* _What the task asks_: Once the line containing "The height and width of the screenshot is (1095, 615)." is located in the records below, repeat it and all lines that follow it exactly, leaving out any picture.

Material for the task Block Start

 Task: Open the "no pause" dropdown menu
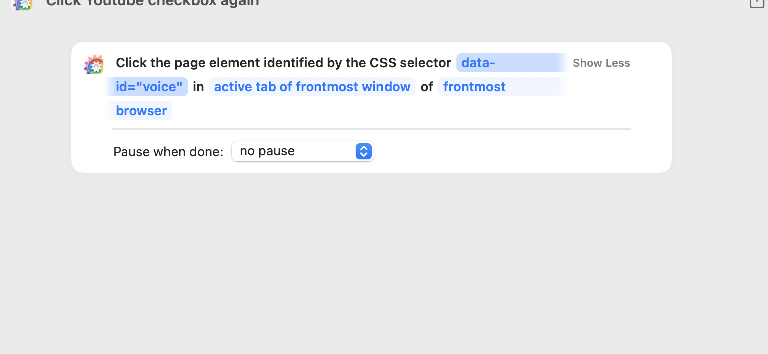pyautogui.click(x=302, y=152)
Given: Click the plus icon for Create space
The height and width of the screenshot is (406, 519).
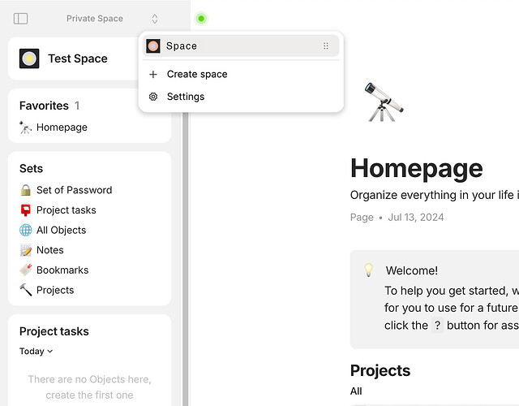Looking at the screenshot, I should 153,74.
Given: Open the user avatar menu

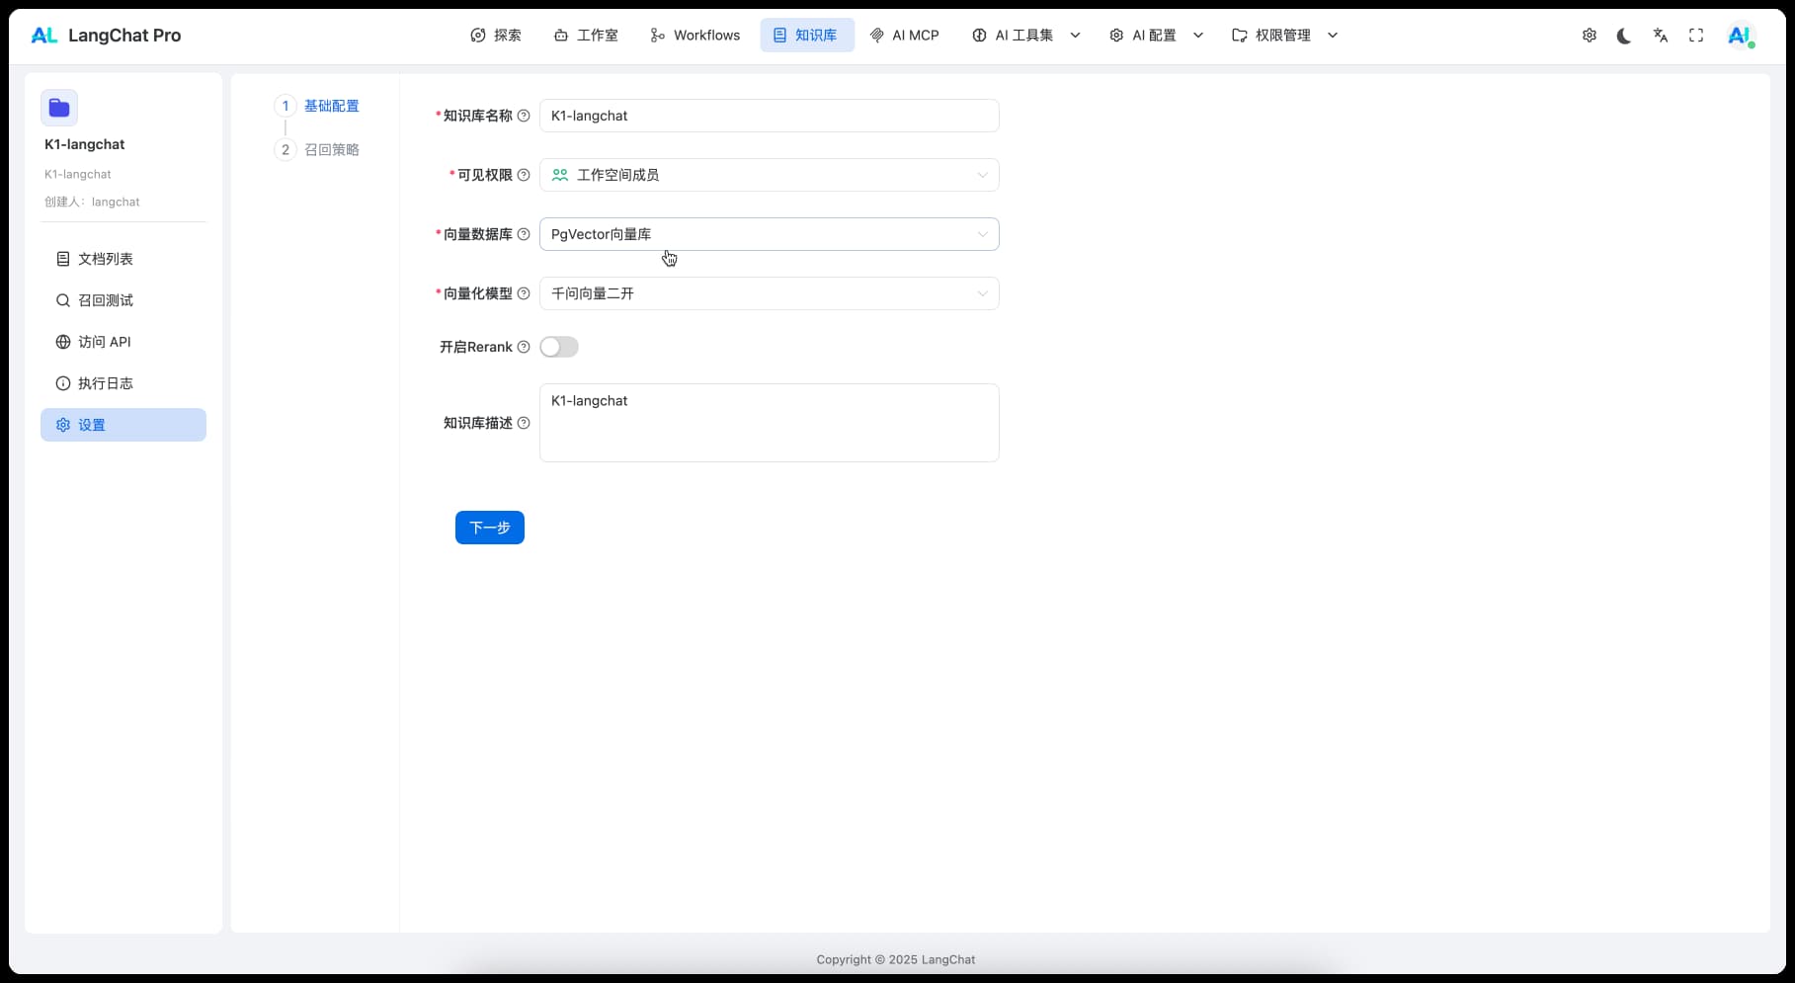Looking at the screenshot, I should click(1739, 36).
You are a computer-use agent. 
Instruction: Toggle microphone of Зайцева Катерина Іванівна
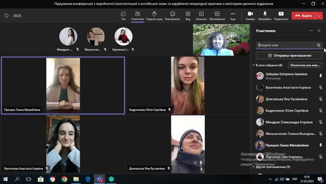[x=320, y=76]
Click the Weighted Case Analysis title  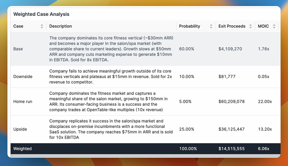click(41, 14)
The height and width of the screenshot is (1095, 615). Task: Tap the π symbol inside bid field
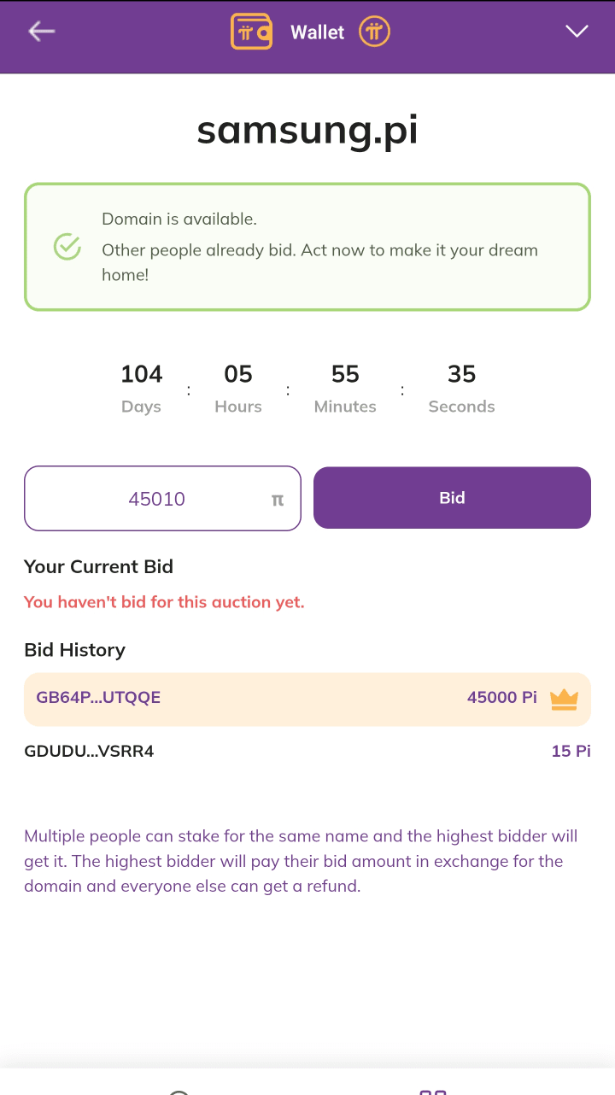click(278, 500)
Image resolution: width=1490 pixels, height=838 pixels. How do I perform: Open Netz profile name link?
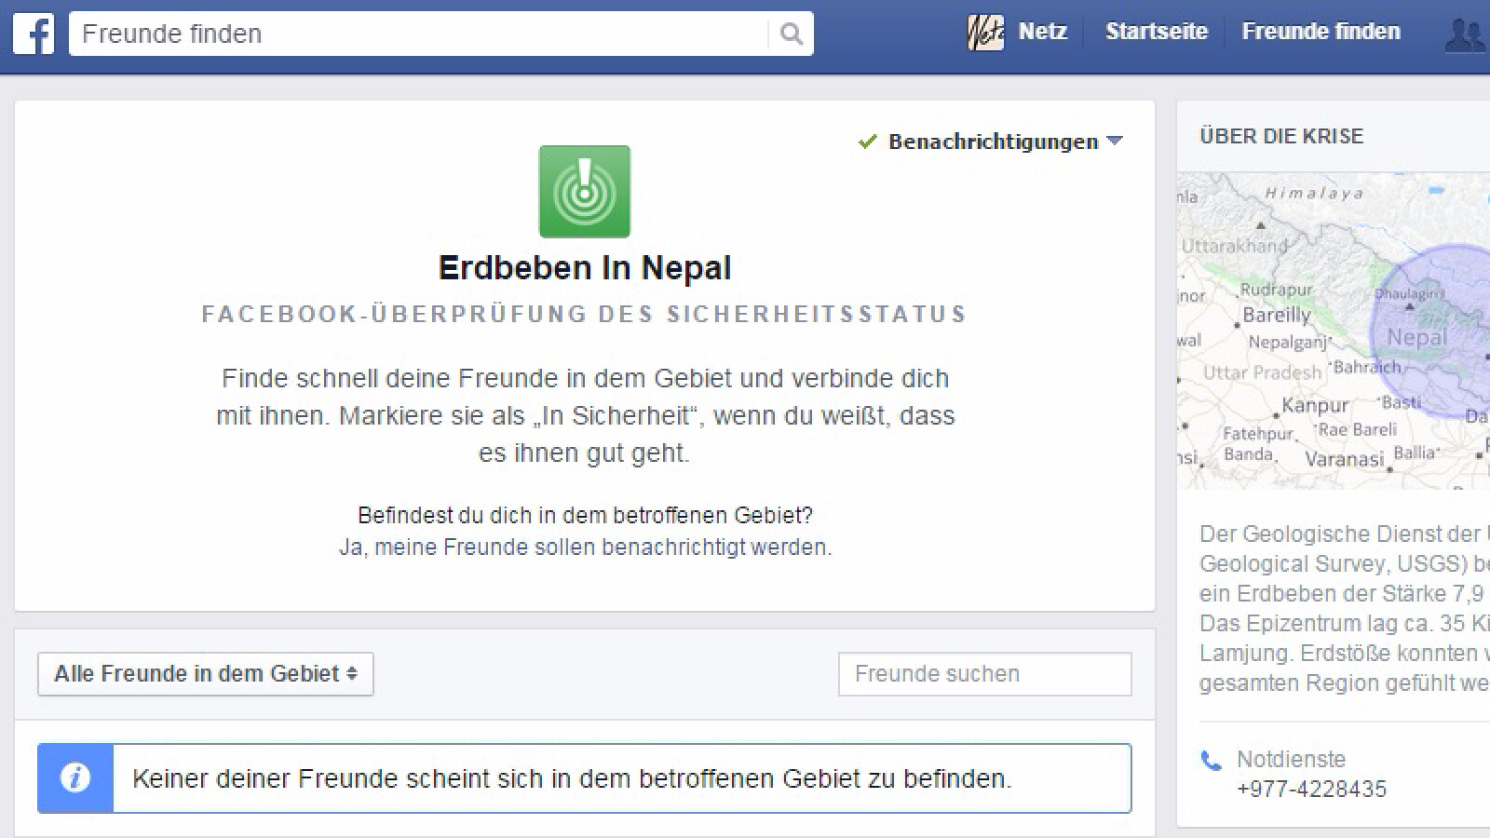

Material for the task Block End

* _Exercise solution_:
The height and width of the screenshot is (1095, 615). Task: Tap the π symbol inside bid field
click(278, 500)
Image resolution: width=1490 pixels, height=838 pixels. How do I perform: Open Netz profile name link?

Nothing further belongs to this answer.